## Task goal
Rewrite the part that opens with the line containing "This screenshot has height=473, width=784." and closes with the line containing "click(x=80, y=458)", replacing "link" with "button" and keeping everything else the same. Leave the pictures out of your answer.

## Data for the task

■ ■ ■ ■

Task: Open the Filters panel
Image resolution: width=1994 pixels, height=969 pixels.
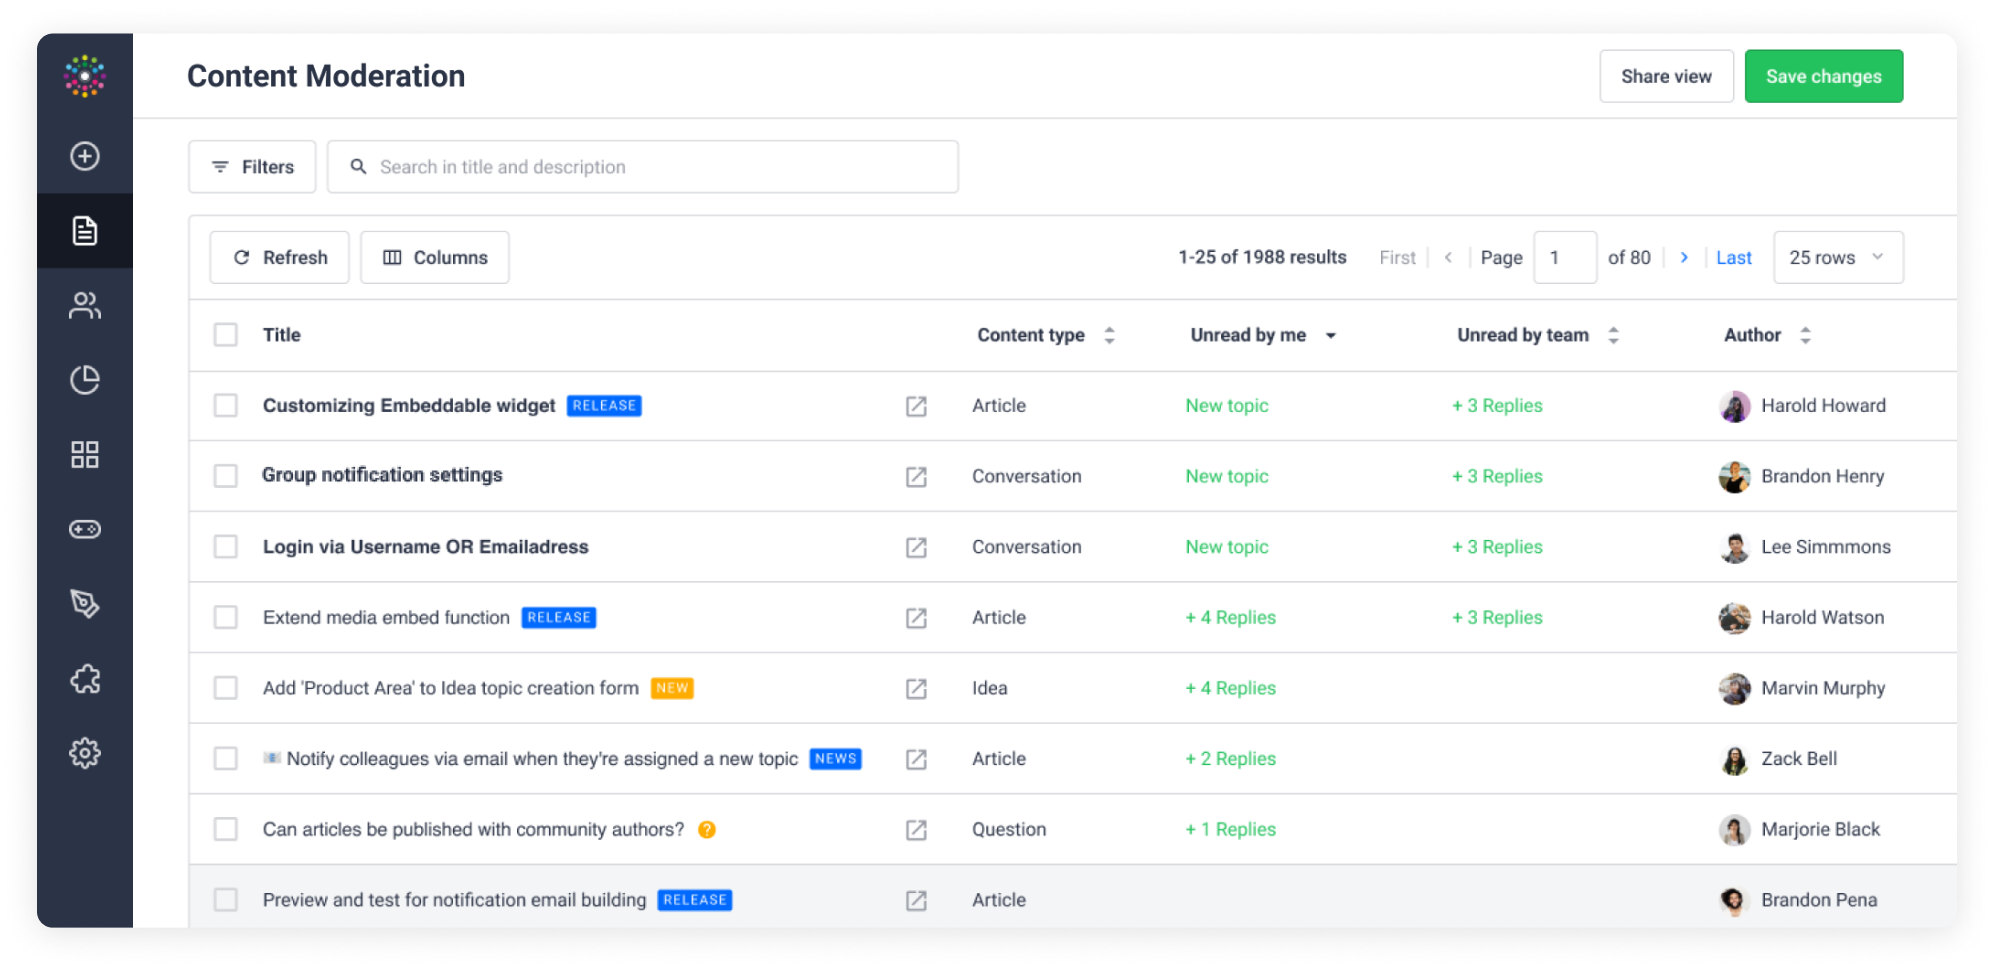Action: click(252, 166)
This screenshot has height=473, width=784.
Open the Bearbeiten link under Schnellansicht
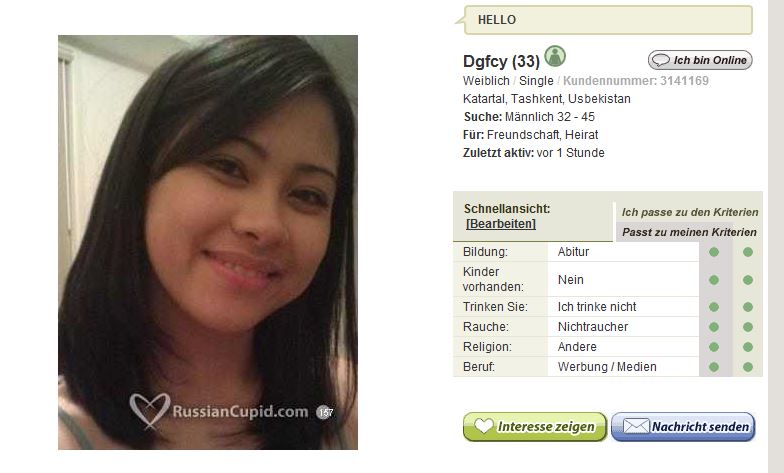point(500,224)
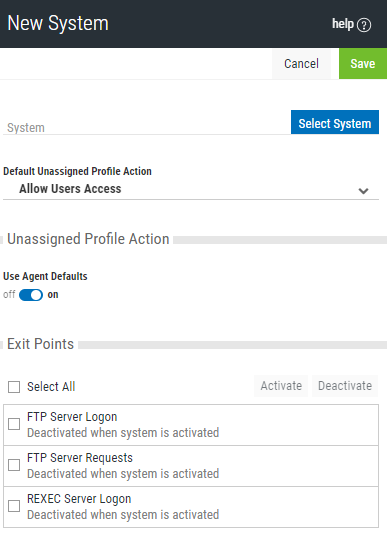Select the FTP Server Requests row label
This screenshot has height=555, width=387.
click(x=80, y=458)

■ ■ ■ ■

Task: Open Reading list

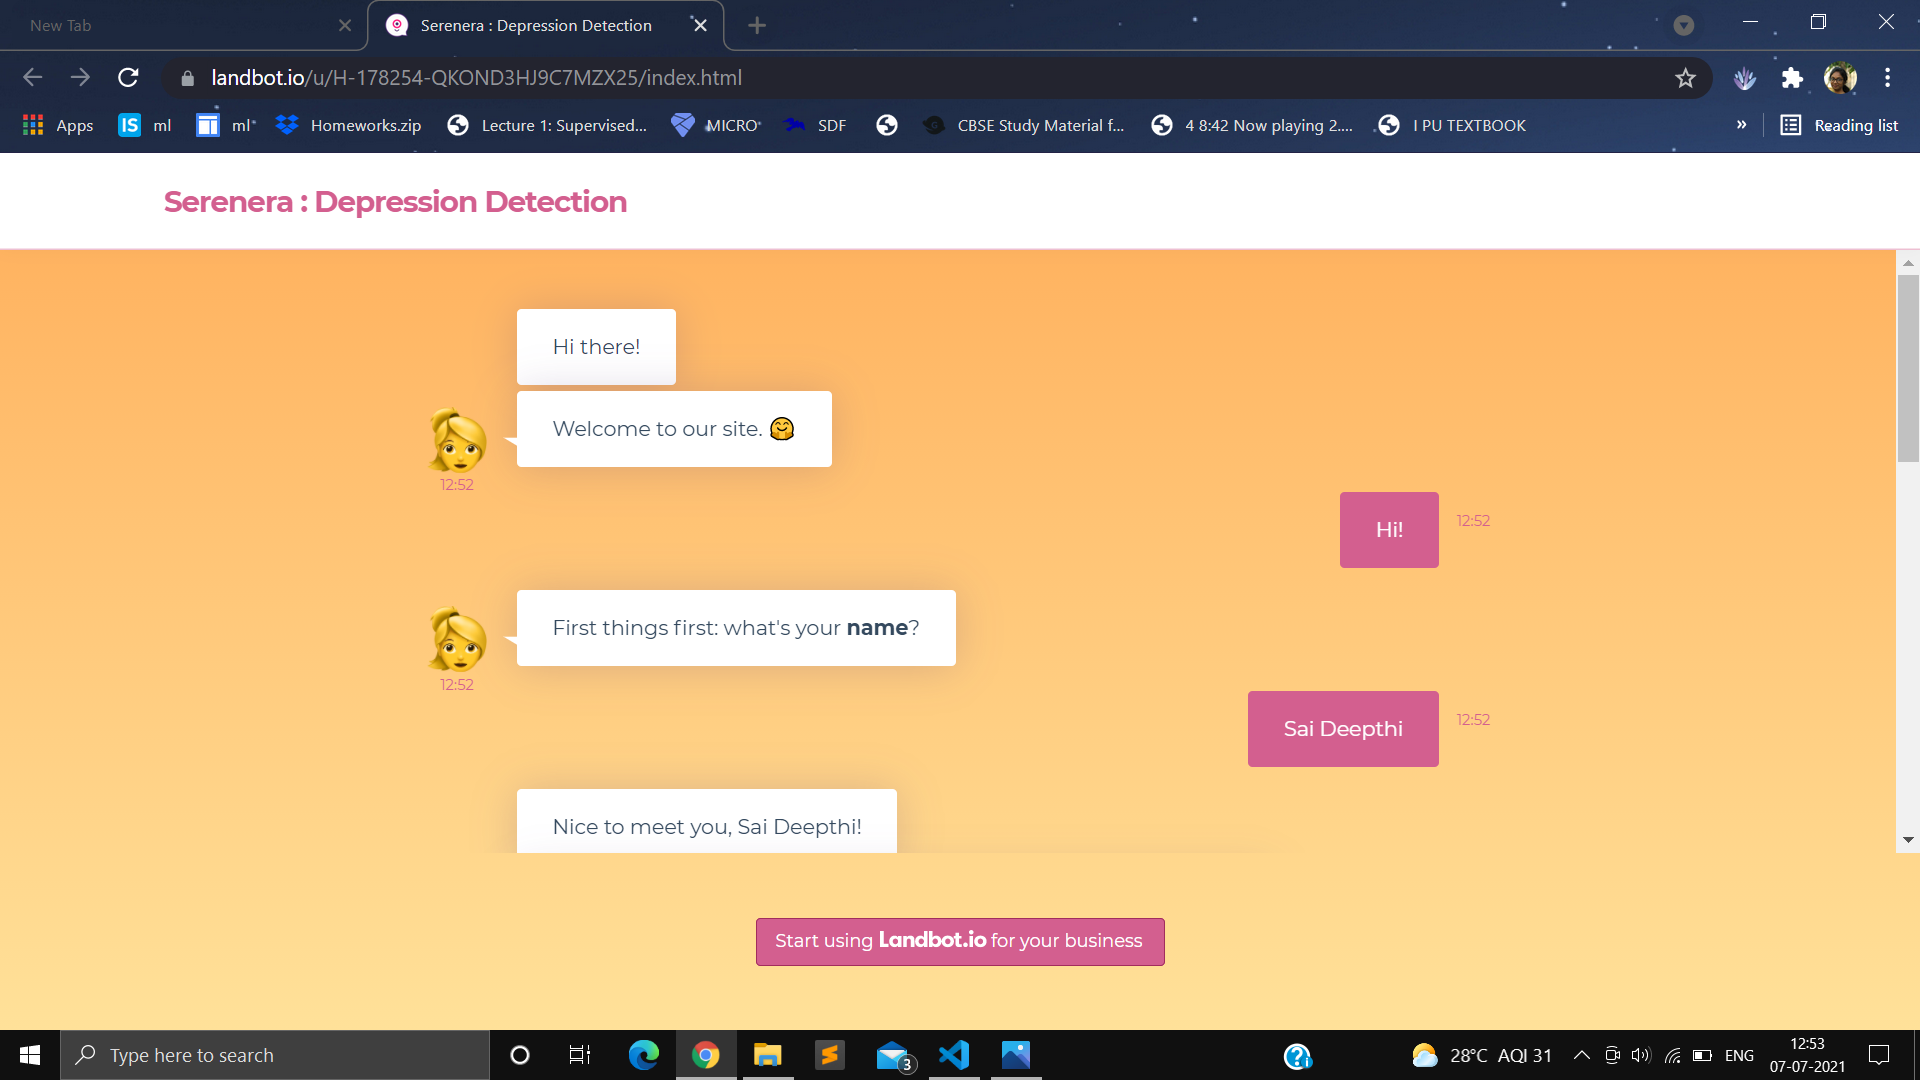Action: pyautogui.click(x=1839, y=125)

■ ■ ■ ■

## Output of the task
This screenshot has height=473, width=784.
Open the Bearbeiten button under Schnellansicht
point(500,224)
Select the FTP Server Requests row label
This screenshot has height=555, width=387.
click(x=80, y=458)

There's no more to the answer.